Speeding up helm dependency build

When working with Helm you may find yourself using helm dependency build.
This will resolve chart dependencies from scratch. It places the resulting packages in charts/ and generates a lockfile to boot.

I’ve noticed it can be particularly slow, and so went about some sleuthing.

Test setup

I’m using helm 3 (3.4.2) at the moment, however this behaviour has been around for some time. I’m using a fresh install of helm with no extra repositories defined (this is important).
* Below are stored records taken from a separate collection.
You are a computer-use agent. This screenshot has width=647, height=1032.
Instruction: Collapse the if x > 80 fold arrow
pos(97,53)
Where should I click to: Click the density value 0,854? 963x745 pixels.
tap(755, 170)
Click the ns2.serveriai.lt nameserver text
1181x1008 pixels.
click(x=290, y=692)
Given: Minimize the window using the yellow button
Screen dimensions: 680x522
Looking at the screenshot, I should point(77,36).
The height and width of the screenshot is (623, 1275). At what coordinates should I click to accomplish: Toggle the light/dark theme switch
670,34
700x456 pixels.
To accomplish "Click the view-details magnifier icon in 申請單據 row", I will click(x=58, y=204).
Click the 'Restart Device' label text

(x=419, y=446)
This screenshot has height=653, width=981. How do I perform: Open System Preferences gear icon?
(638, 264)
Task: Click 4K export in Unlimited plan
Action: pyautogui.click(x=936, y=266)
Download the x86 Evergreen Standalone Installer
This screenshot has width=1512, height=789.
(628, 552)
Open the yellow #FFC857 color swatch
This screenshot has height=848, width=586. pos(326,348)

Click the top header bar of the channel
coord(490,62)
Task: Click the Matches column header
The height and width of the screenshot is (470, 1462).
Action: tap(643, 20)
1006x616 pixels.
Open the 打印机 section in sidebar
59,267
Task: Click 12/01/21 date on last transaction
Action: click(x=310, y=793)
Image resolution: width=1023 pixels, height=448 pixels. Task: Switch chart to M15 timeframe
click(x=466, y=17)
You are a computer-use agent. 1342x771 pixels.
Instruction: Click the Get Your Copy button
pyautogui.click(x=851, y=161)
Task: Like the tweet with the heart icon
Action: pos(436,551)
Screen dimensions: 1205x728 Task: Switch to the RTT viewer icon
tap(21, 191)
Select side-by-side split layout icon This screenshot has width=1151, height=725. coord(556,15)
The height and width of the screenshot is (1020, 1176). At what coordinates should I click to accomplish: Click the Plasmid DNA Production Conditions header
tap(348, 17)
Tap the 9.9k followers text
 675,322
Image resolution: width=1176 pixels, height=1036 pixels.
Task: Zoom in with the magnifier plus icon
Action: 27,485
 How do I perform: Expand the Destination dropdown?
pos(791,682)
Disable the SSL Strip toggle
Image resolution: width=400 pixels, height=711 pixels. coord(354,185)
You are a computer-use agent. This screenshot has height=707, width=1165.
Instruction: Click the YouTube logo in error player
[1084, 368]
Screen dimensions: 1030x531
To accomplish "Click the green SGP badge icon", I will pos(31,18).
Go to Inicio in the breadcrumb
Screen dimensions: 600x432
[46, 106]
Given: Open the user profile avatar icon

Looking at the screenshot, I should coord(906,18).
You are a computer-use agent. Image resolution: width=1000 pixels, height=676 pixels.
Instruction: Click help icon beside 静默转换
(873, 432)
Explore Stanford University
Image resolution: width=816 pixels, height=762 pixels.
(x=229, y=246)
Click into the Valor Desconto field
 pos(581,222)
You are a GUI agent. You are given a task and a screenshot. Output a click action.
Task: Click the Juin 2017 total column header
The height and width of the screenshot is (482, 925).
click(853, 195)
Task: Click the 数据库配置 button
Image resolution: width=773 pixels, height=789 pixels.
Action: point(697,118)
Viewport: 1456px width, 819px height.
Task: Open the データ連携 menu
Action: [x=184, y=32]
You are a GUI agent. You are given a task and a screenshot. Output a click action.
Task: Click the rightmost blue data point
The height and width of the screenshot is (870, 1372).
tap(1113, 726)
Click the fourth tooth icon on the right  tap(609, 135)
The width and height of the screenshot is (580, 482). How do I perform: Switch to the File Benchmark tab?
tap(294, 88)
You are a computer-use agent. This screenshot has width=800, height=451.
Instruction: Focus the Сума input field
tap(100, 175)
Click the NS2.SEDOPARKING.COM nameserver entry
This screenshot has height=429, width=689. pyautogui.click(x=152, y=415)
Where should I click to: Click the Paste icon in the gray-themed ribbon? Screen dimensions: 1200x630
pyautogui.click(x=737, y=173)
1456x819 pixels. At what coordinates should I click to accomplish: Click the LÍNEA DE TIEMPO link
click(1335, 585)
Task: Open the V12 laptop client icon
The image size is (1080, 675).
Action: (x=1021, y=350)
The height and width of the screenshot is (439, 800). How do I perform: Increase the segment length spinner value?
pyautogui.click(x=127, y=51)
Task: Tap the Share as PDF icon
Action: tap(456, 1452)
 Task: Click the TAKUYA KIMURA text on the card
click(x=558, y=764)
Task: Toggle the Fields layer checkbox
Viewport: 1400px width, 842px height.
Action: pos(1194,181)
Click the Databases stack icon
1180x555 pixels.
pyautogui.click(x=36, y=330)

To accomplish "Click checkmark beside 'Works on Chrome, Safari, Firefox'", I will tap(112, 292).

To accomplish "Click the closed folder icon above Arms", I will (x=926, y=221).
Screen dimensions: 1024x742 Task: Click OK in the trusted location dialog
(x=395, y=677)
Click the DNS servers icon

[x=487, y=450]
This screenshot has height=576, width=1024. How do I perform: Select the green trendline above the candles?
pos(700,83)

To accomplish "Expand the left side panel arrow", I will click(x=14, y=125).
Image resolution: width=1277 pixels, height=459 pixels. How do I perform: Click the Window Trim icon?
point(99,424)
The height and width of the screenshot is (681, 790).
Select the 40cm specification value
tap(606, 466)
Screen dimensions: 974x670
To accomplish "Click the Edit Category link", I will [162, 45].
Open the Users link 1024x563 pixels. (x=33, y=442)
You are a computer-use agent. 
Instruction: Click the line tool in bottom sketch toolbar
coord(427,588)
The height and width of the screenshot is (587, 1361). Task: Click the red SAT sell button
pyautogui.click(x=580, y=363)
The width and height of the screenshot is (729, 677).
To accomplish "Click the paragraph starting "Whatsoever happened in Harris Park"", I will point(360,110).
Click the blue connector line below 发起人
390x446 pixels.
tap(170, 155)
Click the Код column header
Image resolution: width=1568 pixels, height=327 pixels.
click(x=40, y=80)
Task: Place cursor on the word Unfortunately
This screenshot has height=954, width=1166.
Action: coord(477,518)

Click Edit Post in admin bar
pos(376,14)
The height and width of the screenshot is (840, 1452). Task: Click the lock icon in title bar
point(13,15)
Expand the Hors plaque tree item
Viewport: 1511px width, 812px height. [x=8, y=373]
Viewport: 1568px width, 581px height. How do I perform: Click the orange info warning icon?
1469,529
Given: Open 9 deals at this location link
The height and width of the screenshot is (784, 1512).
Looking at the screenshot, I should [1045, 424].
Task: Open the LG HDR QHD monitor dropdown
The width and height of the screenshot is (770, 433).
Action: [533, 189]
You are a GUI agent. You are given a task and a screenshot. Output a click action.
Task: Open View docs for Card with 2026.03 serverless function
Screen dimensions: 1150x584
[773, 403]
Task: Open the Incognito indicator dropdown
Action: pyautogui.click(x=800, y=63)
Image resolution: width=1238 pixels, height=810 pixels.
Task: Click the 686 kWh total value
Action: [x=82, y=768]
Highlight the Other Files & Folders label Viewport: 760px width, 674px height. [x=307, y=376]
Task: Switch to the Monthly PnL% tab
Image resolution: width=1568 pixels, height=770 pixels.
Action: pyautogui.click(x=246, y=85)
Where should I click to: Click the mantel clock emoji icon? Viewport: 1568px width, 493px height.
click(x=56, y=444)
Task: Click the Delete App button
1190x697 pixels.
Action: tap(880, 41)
Let’s setup our test case. We create a barebones chart with a single dependency. For simplicity, let’s use the archived stable repository.

apiVersion: v2
name: foo
description: A Helm chart for Kubernetes
type: application
version: 0.1.0
appVersion: 1.16.0

- name: rabbitmq
  repository: https://charts.helm.sh/stable/
  version: "^1.0.0"

Now let’s see how helm dependency build behaves.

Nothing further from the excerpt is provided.